The idea for Cook @ Chapel came from the Milton Keynes Fresh Expressions Vision Day back in November 2008. I was interested in fresh expressions of church when I booked for the vision day but I had no idea what that would mean in practical terms. That was nearly three years ago. I’m amazed at what has happened since and how things continue to develop. I was inspired by the story of the ‘Bread Making Church’ in Liverpool led by Barbara Glasson. This Methodist fresh expression of church was established in a very different geographical and social context to ours, their church being placed in an inner city whilst my church, Hanslope Methodist Chapel, is situated in rural Buckinghamshire. It’s very family friendly but I wondered if we were reaching young people - not only our own young people but all those other young people in the wider community? As a secondary school teacher, I feel quite comfortable with that age range and so was happy to consider something specifically for them.
The concept of cooking whilst sharing the Good News of Jesus, and then eating a fellowship meal together, was a great one, so the idea of Cook@ Chapel began to develop.
When I went to the Church Council for their support, they asked me to test it out first. I linked up with a community food worker and we did a six-week trial before I applied for a grant. We drew up different menus and asked if we could do it for those aged 12 (Year 7) to 16.
The Methodist District gave us a fresh expressions grant with our Chapel and local community having to match fund it. The money was found and we got underway. We run Cook@Chapel on Friday evenings for two hours and about 7-9 young people come along, we couldn’t accommodate any more than that. Jamie Oliver has fired a lot of interest in cookery among young people but it is our volunteers who have been the experts. I have had to learn a lot myself; it was quite a challenge because I’m not a particularly confident cook! We generally have one main volunteer and a team of two more who will stand in if necessary. The cookery worker has now moved on but is still involved on a consultancy basis.

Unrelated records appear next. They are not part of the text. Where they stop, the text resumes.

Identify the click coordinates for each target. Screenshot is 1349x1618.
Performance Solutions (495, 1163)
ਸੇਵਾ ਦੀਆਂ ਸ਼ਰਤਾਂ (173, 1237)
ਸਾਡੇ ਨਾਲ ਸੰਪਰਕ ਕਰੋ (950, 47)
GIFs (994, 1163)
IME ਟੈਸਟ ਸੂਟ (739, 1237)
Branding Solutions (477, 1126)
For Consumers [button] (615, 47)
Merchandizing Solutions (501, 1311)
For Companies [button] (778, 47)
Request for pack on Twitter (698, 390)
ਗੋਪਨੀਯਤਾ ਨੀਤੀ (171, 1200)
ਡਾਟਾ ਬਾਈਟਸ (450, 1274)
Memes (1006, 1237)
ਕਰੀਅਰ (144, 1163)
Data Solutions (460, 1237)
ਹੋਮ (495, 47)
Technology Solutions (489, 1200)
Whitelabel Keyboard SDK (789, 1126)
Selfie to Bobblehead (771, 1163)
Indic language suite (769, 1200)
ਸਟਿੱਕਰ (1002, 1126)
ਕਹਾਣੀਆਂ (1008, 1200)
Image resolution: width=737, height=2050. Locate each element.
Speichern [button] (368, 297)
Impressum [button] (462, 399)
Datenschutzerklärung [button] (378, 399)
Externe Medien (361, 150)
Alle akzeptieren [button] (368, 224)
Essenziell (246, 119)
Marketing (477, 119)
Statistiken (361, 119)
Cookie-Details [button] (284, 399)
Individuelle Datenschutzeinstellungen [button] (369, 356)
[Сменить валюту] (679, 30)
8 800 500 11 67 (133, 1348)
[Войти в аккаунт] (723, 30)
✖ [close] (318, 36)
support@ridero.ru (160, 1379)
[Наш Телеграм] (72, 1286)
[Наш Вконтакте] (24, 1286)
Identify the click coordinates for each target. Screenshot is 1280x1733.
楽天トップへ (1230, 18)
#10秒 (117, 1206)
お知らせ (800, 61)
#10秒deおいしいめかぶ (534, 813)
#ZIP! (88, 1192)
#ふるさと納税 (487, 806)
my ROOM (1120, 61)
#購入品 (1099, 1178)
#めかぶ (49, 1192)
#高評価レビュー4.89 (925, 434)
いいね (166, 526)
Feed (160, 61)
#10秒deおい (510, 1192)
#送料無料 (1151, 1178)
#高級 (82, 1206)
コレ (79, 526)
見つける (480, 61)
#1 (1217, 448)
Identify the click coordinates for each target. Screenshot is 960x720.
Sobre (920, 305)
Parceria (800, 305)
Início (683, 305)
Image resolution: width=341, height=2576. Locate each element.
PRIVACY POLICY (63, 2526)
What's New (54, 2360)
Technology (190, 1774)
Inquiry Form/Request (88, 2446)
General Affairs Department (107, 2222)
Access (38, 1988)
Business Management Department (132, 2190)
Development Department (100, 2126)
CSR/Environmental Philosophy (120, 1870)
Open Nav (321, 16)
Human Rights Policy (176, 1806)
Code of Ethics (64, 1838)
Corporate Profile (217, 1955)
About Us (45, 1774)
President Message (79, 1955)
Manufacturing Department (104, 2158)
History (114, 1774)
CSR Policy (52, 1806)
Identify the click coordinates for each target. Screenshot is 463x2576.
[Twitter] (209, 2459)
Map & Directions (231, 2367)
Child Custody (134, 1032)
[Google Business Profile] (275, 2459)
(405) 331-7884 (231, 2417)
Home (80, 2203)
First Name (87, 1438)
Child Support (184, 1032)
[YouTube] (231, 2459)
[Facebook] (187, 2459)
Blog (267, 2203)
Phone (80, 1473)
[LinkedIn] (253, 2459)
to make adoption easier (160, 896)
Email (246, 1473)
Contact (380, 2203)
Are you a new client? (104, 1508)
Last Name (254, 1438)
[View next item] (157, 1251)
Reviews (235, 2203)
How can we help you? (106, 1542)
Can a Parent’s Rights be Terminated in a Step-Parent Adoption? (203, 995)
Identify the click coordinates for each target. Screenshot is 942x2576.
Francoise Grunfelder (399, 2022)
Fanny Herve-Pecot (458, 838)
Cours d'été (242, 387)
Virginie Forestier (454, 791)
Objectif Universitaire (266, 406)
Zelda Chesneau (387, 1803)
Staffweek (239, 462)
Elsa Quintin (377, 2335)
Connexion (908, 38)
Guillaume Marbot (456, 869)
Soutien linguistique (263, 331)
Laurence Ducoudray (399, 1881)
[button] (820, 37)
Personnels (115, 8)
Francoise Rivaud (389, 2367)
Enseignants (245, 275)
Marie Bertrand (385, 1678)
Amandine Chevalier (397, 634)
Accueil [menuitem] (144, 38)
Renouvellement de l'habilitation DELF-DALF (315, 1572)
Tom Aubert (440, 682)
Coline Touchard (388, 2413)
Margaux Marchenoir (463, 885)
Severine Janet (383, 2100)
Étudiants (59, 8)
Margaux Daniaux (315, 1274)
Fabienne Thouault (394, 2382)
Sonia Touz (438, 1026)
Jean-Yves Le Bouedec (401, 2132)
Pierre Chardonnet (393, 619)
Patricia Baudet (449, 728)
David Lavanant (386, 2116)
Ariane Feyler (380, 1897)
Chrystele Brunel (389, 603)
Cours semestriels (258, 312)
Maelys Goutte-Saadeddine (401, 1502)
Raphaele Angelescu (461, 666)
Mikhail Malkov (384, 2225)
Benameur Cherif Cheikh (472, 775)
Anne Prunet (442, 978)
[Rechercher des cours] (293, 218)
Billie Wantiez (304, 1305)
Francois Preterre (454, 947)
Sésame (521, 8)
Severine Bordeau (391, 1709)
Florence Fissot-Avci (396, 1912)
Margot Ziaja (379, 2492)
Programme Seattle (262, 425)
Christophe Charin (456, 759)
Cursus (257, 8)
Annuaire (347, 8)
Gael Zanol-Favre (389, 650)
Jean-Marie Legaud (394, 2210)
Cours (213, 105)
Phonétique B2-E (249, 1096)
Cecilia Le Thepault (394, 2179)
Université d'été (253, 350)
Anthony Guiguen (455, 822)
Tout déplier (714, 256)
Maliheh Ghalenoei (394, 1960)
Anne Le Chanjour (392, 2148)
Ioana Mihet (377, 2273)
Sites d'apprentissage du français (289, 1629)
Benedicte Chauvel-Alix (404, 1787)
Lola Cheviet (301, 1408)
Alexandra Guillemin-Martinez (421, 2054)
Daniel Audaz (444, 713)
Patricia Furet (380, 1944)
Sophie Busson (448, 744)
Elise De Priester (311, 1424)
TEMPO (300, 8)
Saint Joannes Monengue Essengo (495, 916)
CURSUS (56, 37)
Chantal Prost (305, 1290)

Young people don’t do so much cookery at school now so they tell us what they would like to learn and we do it – things like cheese sauce, chilli con carne, tortillas and lemon drizzle cake. They like all the chopping up and making things, doing things from scratch.
Each week we aim to prepare and cook a meal with the young people, usually a simple recipe like pizza or lasagne followed by a pudding, apple crumble and Knickerbocker glory being the favourites. After we’ve made the food we sit down and eat it together; it’s very informal – they really, really like that. They also like to take it in turns to say grace using our grace dice. Conversations around the table and while cooking can be about all sorts of things, a lot depends on who we have got there and also who the volunteers are. Originally I thought I would need young volunteers to link to these young people but I was wrong. The older people have been ideal, they relate to our ‘cooks’ in a different way and sometimes they can talk to them very much more comfortably about faith issues. As well as spiritual wisdom they also bring culinary experience to the evenings!
It’s fairly equal in terms of male/female ratio but there are more boys wanting to join. However they are not allowed to join until Year 7 as we decided that Cook@Chapel should just be for secondary age young people. We don’t advertise at all; most of it is word of mouth recommendation. This has been very successful and Cook@ Chapel has brought together the young and the young at heart.
It has been really rewarding and enjoyable to welcome young people to the church and as Cook@ Chapel has developed more teenagers with a non- church background have started to join us. So far the signs are encouraging and we ask for your prayers for the successful continuation and development of Cook@ Chapel through 2011 and beyond.